Clinical Pearls for Management of Neurocysticercosis

  • NCC includes a spectrum of diseases that differ in pathogenesis and optimal therapy.
  • • Symptomatic therapya should be the focus of initial and emergency management.
  • Antiparasitic treatment is important, but never an emergency.
  • Parenchymal cystic NCC has better outcomes if treated with antiparasitic drugs along with corticosteroids.
  • Subarachnoid NCC does not respond well to single antiparasitic drugs at doses and durations used for parenchymal NCC. Optimal management may require chronic anti-inflammatory therapy, intensive antiparasitic therapyb, and surgical therapyc.
  • Ventricular NCC of the third and lateral ventricles should be treated with minimally invasive surgery when possibled, but minimally invasive and open craniotomies are options for fourth ventricular disease. Open craniotomy or CSF diversion along with antiparasitic drugs are optimal in select cases. Antiparasitic therapy should be deferred until after surgical therapy.
  • Calcified lesions do not contain viable parasites and should not be treated with antiparasitic drugs.

Abbreviations: CSF, cerebrospinal fluid; NCC, neurocysticercosis.
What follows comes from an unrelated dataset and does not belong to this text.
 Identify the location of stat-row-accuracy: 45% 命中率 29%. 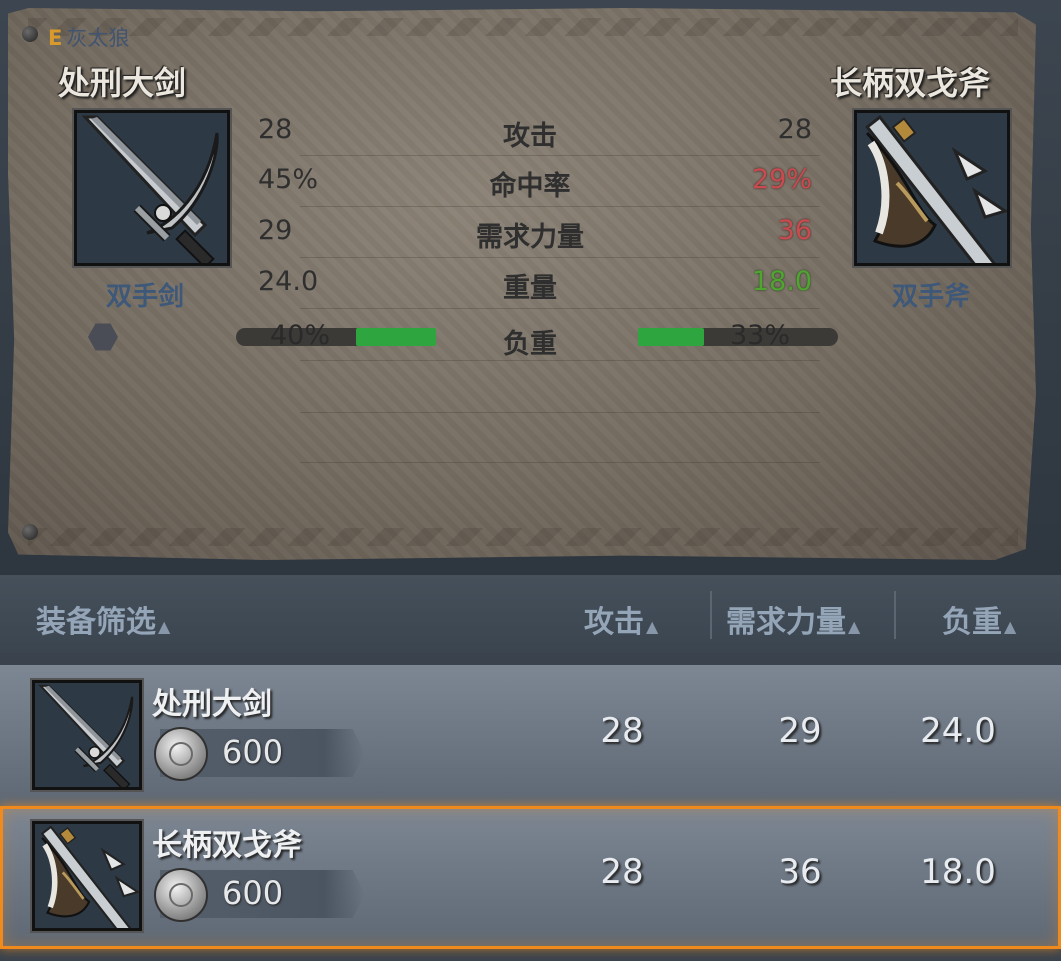
(530, 182).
aSymptomatic therapy includes antiepileptic drugs for seizures, anti-inflammatory drug such as corticosteroids and methotrexate, and surgery for hydrocephalus.

bAntiparasitic therapy for subarachnoid NCC may include prolonged courses of albendazole, high-dose albendazole, or combinations of praziquantel and albendazole.

cSurgical therapy for subarachnoid NCC may include CSF diversion for hydrocephalus or minimally invasive surgical debulking.

dAdherent cysticerci should be managed with CSF diversion along with antiparasitic drugs. Open craniotomy is effective for fourth ventricular lesions and the choice of approaches should depend on local surgical expertise.